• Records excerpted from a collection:
=== Section Start ===

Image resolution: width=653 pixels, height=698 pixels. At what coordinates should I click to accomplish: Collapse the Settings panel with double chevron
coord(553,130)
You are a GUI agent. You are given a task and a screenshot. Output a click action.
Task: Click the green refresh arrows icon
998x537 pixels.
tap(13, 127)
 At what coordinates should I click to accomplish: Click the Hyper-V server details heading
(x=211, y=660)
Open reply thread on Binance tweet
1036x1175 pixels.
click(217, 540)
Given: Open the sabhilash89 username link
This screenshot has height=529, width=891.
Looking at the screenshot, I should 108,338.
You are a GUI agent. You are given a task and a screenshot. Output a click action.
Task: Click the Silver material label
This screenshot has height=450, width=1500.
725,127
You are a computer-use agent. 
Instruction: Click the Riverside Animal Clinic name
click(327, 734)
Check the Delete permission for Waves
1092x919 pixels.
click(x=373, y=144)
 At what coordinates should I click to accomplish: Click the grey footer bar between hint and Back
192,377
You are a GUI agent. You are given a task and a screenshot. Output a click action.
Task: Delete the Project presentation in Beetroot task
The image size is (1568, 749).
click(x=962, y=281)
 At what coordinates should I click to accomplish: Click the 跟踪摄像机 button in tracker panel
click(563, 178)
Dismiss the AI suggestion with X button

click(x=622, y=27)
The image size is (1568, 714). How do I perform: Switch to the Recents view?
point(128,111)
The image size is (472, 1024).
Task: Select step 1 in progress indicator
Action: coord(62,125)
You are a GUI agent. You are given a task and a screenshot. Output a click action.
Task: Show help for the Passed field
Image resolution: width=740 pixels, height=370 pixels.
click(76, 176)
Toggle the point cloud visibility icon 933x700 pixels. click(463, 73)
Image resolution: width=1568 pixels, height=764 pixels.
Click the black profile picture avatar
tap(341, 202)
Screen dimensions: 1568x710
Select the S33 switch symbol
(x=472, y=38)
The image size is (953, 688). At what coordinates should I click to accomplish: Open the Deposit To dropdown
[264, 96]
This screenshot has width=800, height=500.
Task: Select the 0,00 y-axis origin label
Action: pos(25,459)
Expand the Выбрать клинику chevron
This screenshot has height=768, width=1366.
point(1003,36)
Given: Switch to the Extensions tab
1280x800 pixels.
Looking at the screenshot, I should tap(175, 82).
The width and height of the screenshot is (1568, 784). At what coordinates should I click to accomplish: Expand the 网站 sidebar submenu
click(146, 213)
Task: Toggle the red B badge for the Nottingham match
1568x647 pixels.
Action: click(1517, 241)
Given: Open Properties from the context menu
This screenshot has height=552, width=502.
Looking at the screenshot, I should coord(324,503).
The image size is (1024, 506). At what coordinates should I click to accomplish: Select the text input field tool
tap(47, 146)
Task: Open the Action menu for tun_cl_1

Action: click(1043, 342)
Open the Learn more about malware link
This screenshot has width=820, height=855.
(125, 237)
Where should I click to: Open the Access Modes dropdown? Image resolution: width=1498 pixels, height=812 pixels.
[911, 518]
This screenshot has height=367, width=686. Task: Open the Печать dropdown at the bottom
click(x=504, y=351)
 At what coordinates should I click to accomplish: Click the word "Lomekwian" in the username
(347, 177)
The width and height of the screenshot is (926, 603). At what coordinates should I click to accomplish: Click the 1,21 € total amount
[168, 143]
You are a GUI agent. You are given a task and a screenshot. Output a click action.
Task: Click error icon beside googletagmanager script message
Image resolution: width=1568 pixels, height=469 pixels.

=== Section End ===

• REQUIRED WORK:
The entries above must be returned exactly.

• TASK ANSWER:
Image resolution: width=653 pixels, height=698 pixels. At what coordinates should I click to accomplish: Collapse the Settings panel with double chevron
coord(553,130)
You are a GUI agent. You are given a task and a screenshot. Output a click action.
Task: Click the green refresh arrows icon
998x537 pixels.
tap(13, 127)
 At what coordinates should I click to accomplish: Click the Hyper-V server details heading
(x=211, y=660)
Open reply thread on Binance tweet
1036x1175 pixels.
click(217, 540)
Given: Open the sabhilash89 username link
This screenshot has height=529, width=891.
Looking at the screenshot, I should 108,338.
You are a GUI agent. You are given a task and a screenshot. Output a click action.
Task: Click the Silver material label
This screenshot has height=450, width=1500.
725,127
You are a computer-use agent. 
Instruction: Click the Riverside Animal Clinic name
click(327, 734)
Check the Delete permission for Waves
1092x919 pixels.
click(x=373, y=144)
 At what coordinates should I click to accomplish: Click the grey footer bar between hint and Back
192,377
You are a GUI agent. You are given a task and a screenshot. Output a click action.
Task: Delete the Project presentation in Beetroot task
The image size is (1568, 749).
click(x=962, y=281)
 At what coordinates should I click to accomplish: Click the 跟踪摄像机 button in tracker panel
click(563, 178)
Dismiss the AI suggestion with X button

click(x=622, y=27)
The image size is (1568, 714). How do I perform: Switch to the Recents view?
point(128,111)
The image size is (472, 1024).
Task: Select step 1 in progress indicator
Action: coord(62,125)
You are a GUI agent. You are given a task and a screenshot. Output a click action.
Task: Show help for the Passed field
Image resolution: width=740 pixels, height=370 pixels.
click(76, 176)
Toggle the point cloud visibility icon 933x700 pixels. click(463, 73)
Image resolution: width=1568 pixels, height=764 pixels.
Click the black profile picture avatar
tap(341, 202)
Screen dimensions: 1568x710
Select the S33 switch symbol
(x=472, y=38)
The image size is (953, 688). At what coordinates should I click to accomplish: Open the Deposit To dropdown
[264, 96]
This screenshot has width=800, height=500.
Task: Select the 0,00 y-axis origin label
Action: pos(25,459)
Expand the Выбрать клинику chevron
This screenshot has height=768, width=1366.
point(1003,36)
Given: Switch to the Extensions tab
1280x800 pixels.
Looking at the screenshot, I should tap(175, 82).
The width and height of the screenshot is (1568, 784). At what coordinates should I click to accomplish: Expand the 网站 sidebar submenu
click(146, 213)
Task: Toggle the red B badge for the Nottingham match
1568x647 pixels.
Action: click(1517, 241)
Given: Open Properties from the context menu
This screenshot has height=552, width=502.
Looking at the screenshot, I should coord(324,503).
The image size is (1024, 506). At what coordinates should I click to accomplish: Select the text input field tool
tap(47, 146)
Task: Open the Action menu for tun_cl_1

Action: click(1043, 342)
Open the Learn more about malware link
This screenshot has width=820, height=855.
(125, 237)
Where should I click to: Open the Access Modes dropdown? Image resolution: width=1498 pixels, height=812 pixels.
[911, 518]
This screenshot has height=367, width=686. Task: Open the Печать dropdown at the bottom
click(x=504, y=351)
 At what coordinates should I click to accomplish: Click the word "Lomekwian" in the username
(347, 177)
The width and height of the screenshot is (926, 603). At what coordinates should I click to accomplish: Click the 1,21 € total amount
[168, 143]
You are a GUI agent. You are given a task and a screenshot. Output a click action.
Task: Click error icon beside googletagmanager script message
Image resolution: width=1568 pixels, height=469 pixels.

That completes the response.